It prob’ly wouldn’t be so bad if one had nothing to do during these few days a year, when this happens.  Take off to a lake or something?  You betcha!  But in keeping with all other “conveniences” in life, it just never works out that way.  The way it goes is: Hottist day of the flippin’ year, go spend four hours trying to look impressive at callbacks while you rain out of every pore, pitting out even behind your knee caps…then go home and get dolled up for a formal cocktail party you’re already two hours late to.

Taking showers after showers, (because you’re already sweating before you even get around to doing your hair)…doesn’t help.  Neither does trying to sausage damp appendages into nylons…because though it ain’t the “style” (and you might die of heat exhaustion for it), you simply cannot bring yourself to allow the bleached whiteness of total anti-tan to further embarrass you.

## Source data
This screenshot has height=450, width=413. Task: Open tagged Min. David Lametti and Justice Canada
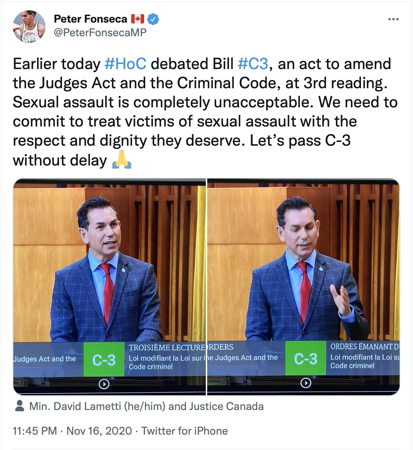146,406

## Task requirements
1. According to the passage about the hot day, how many hours are spent at callbacks?
2. Using the passage about the hot day, explain why the nylons go on even though they aren't the style and could bring on heat exhaustion.
3. From the passage about the hot day, pull out the words starting at "It prob’ly wouldn’t" and ending after "hours late to.", copied word for word.

## Final answers
1. Four hours.

2. The nylons go on because the writer can't bear to let the bleached whiteness of total anti-tan cause further embarrassment.

3.
It prob’ly wouldn’t be so bad if one had nothing to do during these few days a year, when this happens.  Take off to a lake or something?  You betcha!  But in keeping with all other “conveniences” in life, it just never works out that way.  The way it goes is: Hottist day of the flippin’ year, go spend four hours trying to look impressive at callbacks while you rain out of every pore, pitting out even behind your knee caps…then go home and get dolled up for a formal cocktail party you’re already two hours late to.